╭─ SOURCE DOCUMENT

Codebase Teacher is a fully local RAG (Retrieval-Augmented Generation) application designed to help you understand, refactor, and document your own code.
Unlike cloud tools, this runs 100% offline using Ollama and FAISS. You simply paste the path to your local project, and the AI scans your files, allowing you to ask questions like "How does the authentication logic work?" or "Where is the user data stored?" without your proprietary code ever leaving your machine.
Demo
App Framework: Streamlit
LLM Orchestration: LangChain (Classic & Community)
Local Inference: Ollama (llama3.2)
Vector Store: FAISS
Embeddings: HuggingFace (all-MiniLM-L6-v2)
Data Processing: Custom os.walk loader + TextLoader
- Prerequisites
-
Python 3.10+ installed.
-
Ollama installed and running.
- Pull the Model
-
Open terminal and pull the Llama 3.2 model:
-
ollama pull llama3.2
- Clone & Install
git clone [https://github.com/YOUR_USERNAME/codebase-teacher.git](https://github.com/YOUR_USERNAME/codebase-teacher.git)

╰─

§ EXERCISE 1
Copy the Codebase Teacher page word for word, starting at the words "Codebase Teacher is" and stopping after "(Classic & Community)".
§ EXERCISE 2
Continue the Codebase Teacher page from its last line.

╭─ RECORD EXTRACTS

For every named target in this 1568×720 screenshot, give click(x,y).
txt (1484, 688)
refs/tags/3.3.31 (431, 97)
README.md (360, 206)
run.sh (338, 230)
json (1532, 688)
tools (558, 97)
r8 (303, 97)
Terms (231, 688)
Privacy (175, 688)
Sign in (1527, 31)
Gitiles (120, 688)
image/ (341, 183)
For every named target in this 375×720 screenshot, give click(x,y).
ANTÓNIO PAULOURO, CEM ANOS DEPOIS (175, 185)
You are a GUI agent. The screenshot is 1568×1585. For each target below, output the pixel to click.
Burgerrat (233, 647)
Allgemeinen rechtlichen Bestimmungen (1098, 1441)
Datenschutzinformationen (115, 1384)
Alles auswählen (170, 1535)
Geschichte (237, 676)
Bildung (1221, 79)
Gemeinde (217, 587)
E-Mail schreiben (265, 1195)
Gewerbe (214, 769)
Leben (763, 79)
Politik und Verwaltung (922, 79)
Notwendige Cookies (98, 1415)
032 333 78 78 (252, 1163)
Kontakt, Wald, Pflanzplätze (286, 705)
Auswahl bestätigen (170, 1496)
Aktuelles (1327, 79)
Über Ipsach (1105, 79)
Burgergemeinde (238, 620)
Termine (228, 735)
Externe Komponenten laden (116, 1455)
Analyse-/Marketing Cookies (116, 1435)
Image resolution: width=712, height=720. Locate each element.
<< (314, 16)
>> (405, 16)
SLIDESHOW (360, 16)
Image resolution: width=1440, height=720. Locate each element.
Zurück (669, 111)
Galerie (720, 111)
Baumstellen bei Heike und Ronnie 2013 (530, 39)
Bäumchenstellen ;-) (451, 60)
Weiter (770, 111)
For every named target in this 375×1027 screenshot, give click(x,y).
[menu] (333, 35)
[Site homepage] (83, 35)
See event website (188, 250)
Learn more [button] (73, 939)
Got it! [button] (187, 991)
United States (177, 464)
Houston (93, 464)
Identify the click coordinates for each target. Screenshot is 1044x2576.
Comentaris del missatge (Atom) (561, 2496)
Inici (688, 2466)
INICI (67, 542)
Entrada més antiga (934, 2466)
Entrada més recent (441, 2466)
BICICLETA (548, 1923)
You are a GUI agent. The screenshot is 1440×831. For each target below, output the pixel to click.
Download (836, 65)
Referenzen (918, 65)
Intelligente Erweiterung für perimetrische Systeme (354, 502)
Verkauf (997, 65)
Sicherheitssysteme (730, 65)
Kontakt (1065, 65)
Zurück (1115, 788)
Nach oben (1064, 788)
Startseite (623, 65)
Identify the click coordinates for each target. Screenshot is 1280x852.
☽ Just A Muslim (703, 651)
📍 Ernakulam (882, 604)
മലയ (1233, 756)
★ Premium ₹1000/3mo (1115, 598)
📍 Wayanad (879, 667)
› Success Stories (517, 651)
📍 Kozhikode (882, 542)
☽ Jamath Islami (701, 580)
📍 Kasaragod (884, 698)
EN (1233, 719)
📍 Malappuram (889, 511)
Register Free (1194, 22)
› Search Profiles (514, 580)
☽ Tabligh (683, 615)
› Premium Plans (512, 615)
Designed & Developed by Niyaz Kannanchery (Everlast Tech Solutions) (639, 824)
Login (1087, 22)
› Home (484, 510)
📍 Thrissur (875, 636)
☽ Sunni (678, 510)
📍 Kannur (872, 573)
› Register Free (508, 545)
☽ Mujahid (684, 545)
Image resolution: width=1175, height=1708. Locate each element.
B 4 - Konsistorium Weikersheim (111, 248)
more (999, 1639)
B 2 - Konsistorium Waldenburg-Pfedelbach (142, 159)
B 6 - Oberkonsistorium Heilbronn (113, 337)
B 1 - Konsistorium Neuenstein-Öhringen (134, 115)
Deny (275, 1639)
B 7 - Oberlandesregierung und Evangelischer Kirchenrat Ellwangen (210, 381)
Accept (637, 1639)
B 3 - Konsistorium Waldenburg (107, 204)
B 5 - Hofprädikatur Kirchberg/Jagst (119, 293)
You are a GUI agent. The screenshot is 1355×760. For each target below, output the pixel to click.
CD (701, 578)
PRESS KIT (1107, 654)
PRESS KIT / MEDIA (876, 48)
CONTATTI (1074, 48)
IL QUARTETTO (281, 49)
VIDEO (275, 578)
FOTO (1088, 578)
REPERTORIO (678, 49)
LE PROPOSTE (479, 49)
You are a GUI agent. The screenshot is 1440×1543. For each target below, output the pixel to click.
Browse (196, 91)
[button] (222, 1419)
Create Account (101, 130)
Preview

╰─

§ EXPECTED OUTPUT 1
Codebase Teacher is a fully local RAG (Retrieval-Augmented Generation) application designed to help you understand, refactor, and document your own code.
Unlike cloud tools, this runs 100% offline using Ollama and FAISS. You simply paste the path to your local project, and the AI scans your files, allowing you to ask questions like "How does the authentication logic work?" or "Where is the user data stored?" without your proprietary code ever leaving your machine.
Demo
App Framework: Streamlit
LLM Orchestration: LangChain (Classic & Community)

§ EXPECTED OUTPUT 2
cd codebase-teacher
# Create Virtual Environment
- python -m venv venv
# Activate Environment
- venv\Scripts\activate (Windows) or source venv/bin/activate (Mac/Linux)
# Install Dependencies
- pip install -r requirements.txt
- Run the App
streamlit run app.py
The user pastes a local codebase directory and the app walks through each file looking for only certain files (.py, .md, .json, .txt). LangChain provides the RecursiveCharacterTextSplitter that can be specifically configured to process a certain programming language, we choose Python here. The splitter tries to group functions and classes together to prevent cut-offs. The all-MiniLM-L6-v2 model is leveraged to convert the chunks of code into vectors for processing, this process happens completely offline. FAISS is then used to store the vectors in RAM as Windows likes to block multiple programs from touching the same temp file on hard disk. When a user asks a question relevant code chunks are sent to Llama 3.2 via Ollama and is prompted to answer the question based solely on the context given.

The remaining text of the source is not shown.